WHAT THE TASK REQUIRES:
What is the number of lines in these entries that contain "will"? State it alone.

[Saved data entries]
========
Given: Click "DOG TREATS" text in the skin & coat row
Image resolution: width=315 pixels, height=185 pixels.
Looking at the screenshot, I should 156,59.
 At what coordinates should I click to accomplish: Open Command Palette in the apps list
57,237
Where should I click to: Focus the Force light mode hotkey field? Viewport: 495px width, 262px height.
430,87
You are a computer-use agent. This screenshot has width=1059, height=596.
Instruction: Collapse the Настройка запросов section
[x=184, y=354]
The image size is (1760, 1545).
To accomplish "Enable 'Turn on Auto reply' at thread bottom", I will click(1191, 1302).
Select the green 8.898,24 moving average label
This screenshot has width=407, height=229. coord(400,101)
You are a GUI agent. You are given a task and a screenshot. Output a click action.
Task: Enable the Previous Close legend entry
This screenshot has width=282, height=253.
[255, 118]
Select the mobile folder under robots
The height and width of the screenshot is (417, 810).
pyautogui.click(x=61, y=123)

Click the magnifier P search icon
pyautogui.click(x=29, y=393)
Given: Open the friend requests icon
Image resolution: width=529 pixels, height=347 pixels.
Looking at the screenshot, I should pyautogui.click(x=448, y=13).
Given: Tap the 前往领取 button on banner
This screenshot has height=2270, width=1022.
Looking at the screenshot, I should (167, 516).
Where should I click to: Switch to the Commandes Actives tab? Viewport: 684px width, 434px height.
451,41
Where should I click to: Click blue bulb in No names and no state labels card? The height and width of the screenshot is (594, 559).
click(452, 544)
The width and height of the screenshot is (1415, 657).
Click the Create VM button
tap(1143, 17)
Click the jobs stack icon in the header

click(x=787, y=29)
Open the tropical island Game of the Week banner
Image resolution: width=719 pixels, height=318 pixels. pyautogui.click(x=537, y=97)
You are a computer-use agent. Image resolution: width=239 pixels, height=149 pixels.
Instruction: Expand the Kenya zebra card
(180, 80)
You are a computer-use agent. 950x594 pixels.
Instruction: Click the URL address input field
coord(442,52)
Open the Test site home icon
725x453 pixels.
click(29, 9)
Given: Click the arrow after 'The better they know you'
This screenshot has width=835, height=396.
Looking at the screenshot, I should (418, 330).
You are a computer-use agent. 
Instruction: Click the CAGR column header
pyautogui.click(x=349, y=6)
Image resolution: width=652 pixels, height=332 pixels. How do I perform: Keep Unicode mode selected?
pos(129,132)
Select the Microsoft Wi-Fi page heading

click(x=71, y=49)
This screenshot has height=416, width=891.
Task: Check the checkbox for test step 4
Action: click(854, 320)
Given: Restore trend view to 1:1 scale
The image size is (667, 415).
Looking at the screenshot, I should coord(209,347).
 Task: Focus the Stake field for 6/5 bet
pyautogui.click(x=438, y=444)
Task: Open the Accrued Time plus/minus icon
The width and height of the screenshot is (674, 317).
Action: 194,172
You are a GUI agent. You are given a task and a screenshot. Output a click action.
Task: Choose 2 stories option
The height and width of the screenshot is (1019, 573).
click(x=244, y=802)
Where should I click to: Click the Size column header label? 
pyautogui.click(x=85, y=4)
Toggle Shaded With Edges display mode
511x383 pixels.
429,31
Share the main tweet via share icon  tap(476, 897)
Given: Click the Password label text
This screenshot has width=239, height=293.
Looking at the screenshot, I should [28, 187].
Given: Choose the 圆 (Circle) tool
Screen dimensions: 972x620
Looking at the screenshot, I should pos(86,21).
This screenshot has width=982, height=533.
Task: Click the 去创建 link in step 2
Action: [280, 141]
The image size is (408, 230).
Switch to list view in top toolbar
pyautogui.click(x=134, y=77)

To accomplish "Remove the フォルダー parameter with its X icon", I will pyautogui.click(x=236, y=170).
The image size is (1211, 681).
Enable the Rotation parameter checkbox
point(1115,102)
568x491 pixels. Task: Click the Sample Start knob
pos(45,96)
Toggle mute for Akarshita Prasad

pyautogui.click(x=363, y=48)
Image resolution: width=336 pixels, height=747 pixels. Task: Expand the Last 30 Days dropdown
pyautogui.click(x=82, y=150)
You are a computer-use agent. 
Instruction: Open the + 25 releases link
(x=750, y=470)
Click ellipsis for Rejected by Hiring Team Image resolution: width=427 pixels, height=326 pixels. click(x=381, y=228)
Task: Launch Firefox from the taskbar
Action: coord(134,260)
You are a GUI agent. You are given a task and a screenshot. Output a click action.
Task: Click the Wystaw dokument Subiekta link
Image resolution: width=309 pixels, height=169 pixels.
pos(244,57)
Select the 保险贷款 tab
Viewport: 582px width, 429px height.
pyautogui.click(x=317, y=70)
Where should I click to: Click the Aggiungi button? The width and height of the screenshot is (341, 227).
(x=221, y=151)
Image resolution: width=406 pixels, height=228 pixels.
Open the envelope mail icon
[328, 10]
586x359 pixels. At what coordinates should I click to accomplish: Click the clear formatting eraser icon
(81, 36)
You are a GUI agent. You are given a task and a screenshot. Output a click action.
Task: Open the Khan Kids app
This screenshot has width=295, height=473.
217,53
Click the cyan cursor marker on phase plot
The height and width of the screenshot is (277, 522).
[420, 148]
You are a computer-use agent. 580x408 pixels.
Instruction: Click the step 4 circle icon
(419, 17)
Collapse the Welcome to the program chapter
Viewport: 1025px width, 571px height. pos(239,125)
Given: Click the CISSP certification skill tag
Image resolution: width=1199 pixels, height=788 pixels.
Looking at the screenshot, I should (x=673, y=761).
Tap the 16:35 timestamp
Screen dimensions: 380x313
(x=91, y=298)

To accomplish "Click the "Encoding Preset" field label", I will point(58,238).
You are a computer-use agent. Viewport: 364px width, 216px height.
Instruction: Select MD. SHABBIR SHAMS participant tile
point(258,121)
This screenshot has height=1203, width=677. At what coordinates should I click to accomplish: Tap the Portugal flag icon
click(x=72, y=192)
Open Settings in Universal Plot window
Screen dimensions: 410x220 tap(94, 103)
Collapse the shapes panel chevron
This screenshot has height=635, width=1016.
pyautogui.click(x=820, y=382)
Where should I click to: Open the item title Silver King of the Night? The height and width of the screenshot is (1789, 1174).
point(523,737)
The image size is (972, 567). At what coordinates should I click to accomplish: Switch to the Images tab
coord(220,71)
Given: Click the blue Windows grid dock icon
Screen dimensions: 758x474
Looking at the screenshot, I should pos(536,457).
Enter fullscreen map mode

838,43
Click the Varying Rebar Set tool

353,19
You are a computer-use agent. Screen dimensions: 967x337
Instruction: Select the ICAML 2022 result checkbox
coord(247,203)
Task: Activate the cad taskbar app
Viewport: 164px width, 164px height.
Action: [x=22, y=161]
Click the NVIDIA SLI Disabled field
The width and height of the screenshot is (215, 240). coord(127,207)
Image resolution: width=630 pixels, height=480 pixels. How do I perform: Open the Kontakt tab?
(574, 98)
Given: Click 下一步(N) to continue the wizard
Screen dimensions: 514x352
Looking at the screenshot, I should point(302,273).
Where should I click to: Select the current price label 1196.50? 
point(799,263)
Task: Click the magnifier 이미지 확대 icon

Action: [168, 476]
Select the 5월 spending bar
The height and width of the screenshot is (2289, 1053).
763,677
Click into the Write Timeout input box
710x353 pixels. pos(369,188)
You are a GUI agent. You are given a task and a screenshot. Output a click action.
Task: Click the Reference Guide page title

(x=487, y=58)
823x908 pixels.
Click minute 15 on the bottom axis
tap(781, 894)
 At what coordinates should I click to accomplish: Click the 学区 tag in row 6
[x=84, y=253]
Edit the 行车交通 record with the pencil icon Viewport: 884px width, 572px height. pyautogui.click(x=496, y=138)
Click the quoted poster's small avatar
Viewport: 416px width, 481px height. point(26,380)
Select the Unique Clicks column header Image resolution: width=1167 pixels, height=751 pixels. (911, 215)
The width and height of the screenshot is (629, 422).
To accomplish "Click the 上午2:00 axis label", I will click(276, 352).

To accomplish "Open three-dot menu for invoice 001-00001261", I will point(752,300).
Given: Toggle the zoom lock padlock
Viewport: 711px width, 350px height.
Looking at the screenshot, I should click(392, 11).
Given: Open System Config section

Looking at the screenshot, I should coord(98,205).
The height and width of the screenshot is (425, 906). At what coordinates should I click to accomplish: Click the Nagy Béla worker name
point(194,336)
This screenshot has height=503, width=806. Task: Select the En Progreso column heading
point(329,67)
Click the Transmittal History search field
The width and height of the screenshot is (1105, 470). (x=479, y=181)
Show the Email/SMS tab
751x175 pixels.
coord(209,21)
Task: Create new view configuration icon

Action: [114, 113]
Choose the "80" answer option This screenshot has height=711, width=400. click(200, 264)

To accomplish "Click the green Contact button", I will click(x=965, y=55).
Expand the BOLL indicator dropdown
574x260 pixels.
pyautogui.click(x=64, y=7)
========
EXERCISE SOLUTION:
6